Rahel too loses her sense of safety as a result of Estha's molestation, although indirectly. Because of their subconscious connection, Rahel senses immediately that the Orangedrink Lemondrink man has done something terrible to Estha. But in their family, the big issues lurk just beneath the surface. They are not allowed to be acknowledged without disaster. Therefore Rahel's reaction, instead of telling Ammu her impression of the Orangedrink Lemondrink man, is to talk back to her. When Ammu tells her that she loves her a little less for hurting her, Rahel is inconsolable. "A little less her mother loved her" becomes a refrain throughout the next several chapters. This statement, which is a "Small Thing" to Ammu, consumes Rahel. When Sophie arrives, Rahel thinks of her as "Loved from the Beginning"-loved irrevocably-whereas she is imperfect and Ammu's love for her is volatile.

The theme of cultural loyalty arrives along with Sophie Mol and Margaret Kochamma. They represent the foreign and exciting, but also that which does not belong. At the hotel, history is manipulated until it is suitably attractive to foreign eyes: historical buildings and rooms are converted into lounging and dining areas and traditional kathkali dances, famous for their all-night length, are abridged to less than an hour. Cultures are combined, resulting in strange hybrids that are authentic in the eyes of no one except perhaps a tourist. Sophie encapsulates this process by her appearance alone: she has "Pappachi's nose," but her skin is light and her eyes are blue. She seems neither English nor Indian, and for this reason she is both fascinating and threatening. Back in Ayemenem, the History House serves as a haven for what is true but not necessarily attractive in the family's history. For this reason it is seen as forbidden and as "untouchable" like the people who live in it (Velutha, Vellya Paapen, and Kuttappen).

Just as the History House is a haven for history, the river and riverbank are havens for "Small Things" whether they are creatures or emotions. The inner workings of the natural world thrive there, as do other things overlooked by society such as Estha's fear of the Orangedrink Lemondrink man, the Paravans, Ammu's and Velutha's affair, and Sophie's death. In fact, the river does such a good job at keeping secrets that the latter two events remain hidden in tantalizing allusions until the novel's end--only then does Roy let us witness them firsthand.

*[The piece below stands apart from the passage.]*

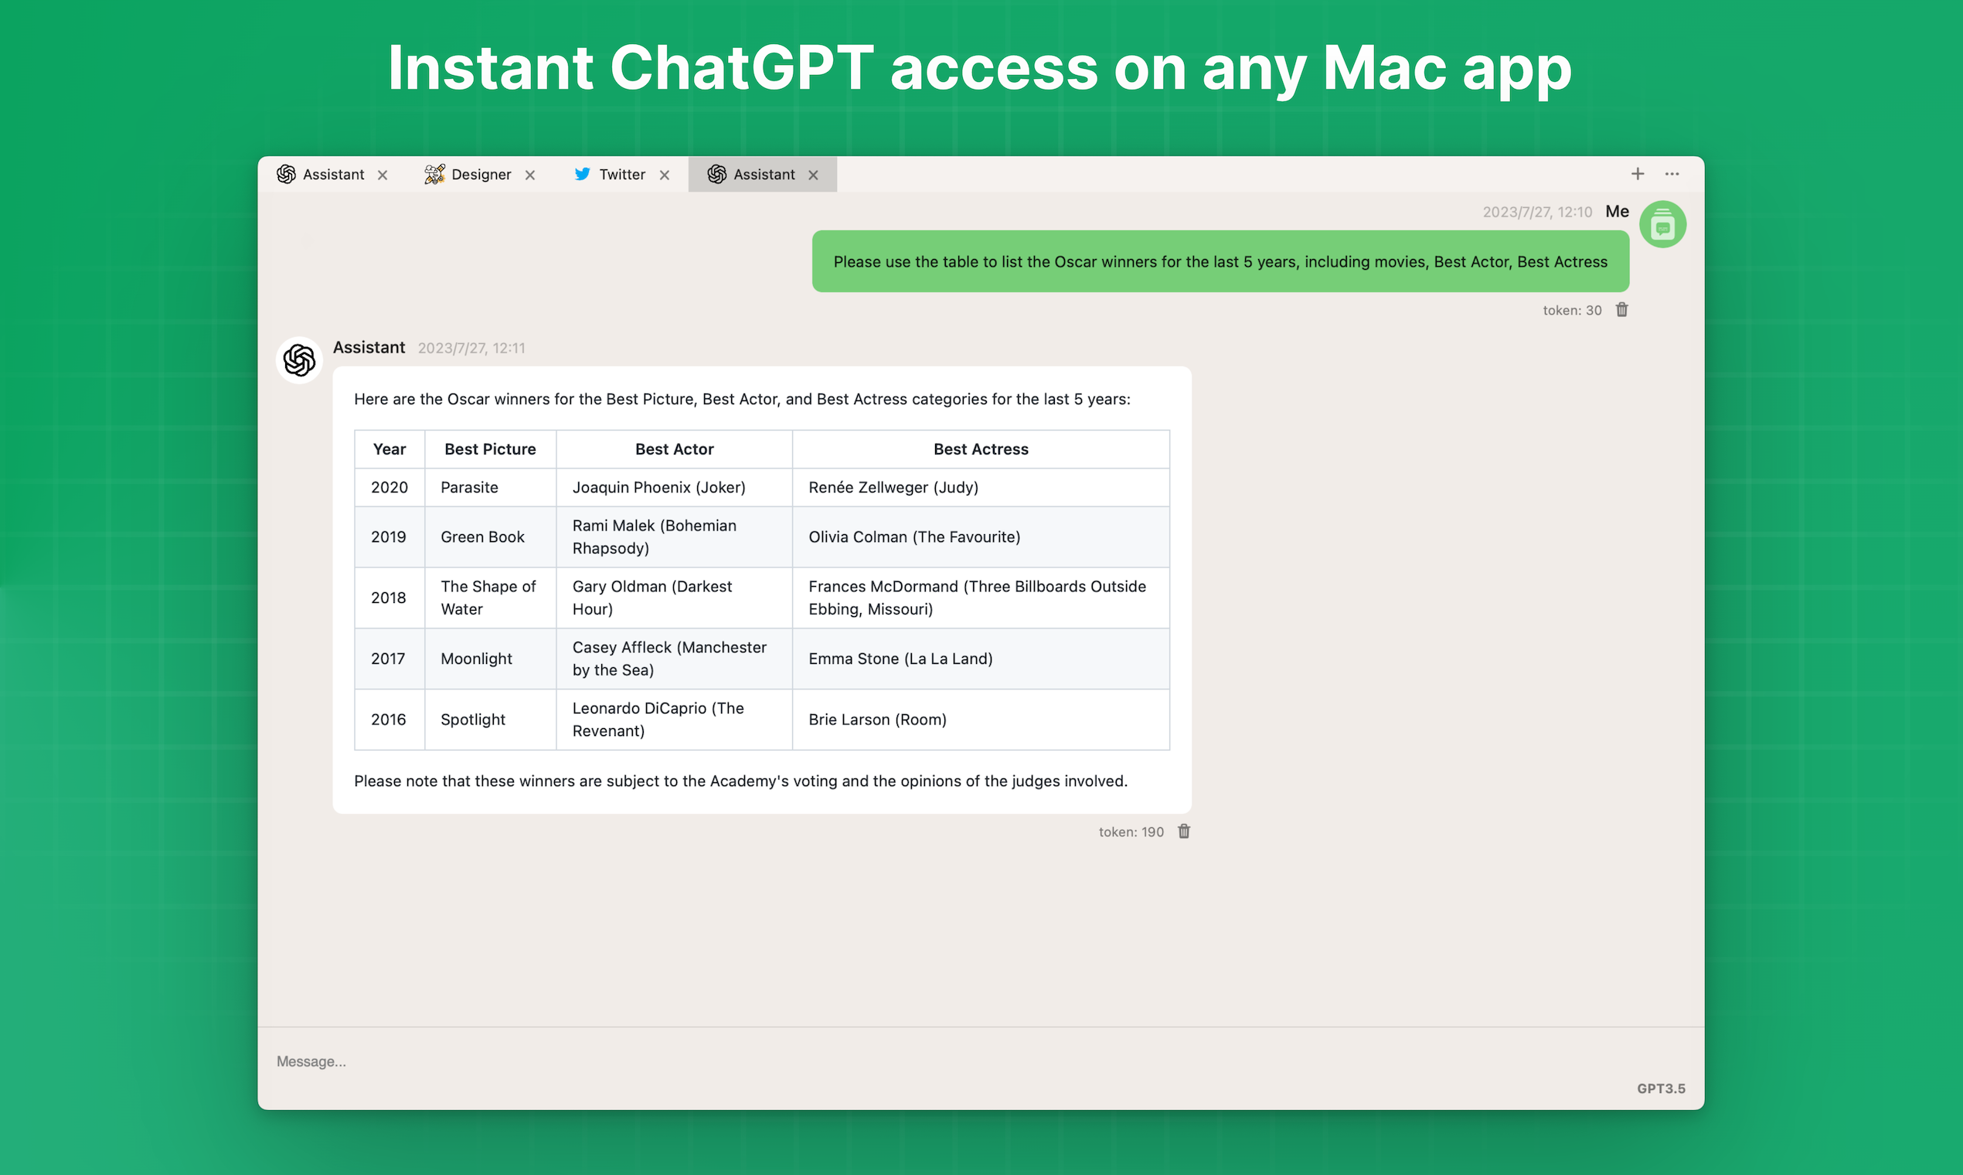Switch to the Designer tab
This screenshot has width=1963, height=1175.
pos(480,174)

Just like the Paravans who live beyond the river, the "Small Things" in the river's domain are "untouchable." They are so not because they are dirty or insignificant. These things are "untouchable" in the sense of being sacred. They cannot be ruined by society so long as they are kept separate and clandestine.

The last line of chapter 6 continues this theme of "Small Things." Roy writes: "Just outside Ayemenem they drove into a cabbage-green butterfly (or perhaps it drove into them)." Not only does she take a moment (the last of a chapter, no less) to acknowledge something small, but she uses the moment to question the characters' as well as the reader's perspective. In her parenthetical remark, Roy acknowledges that the human perspective-or in a broader sense, the conventional perspective of the observer-is far from the only one. Even a fragile insect can have a point of view and even a suicidal intention.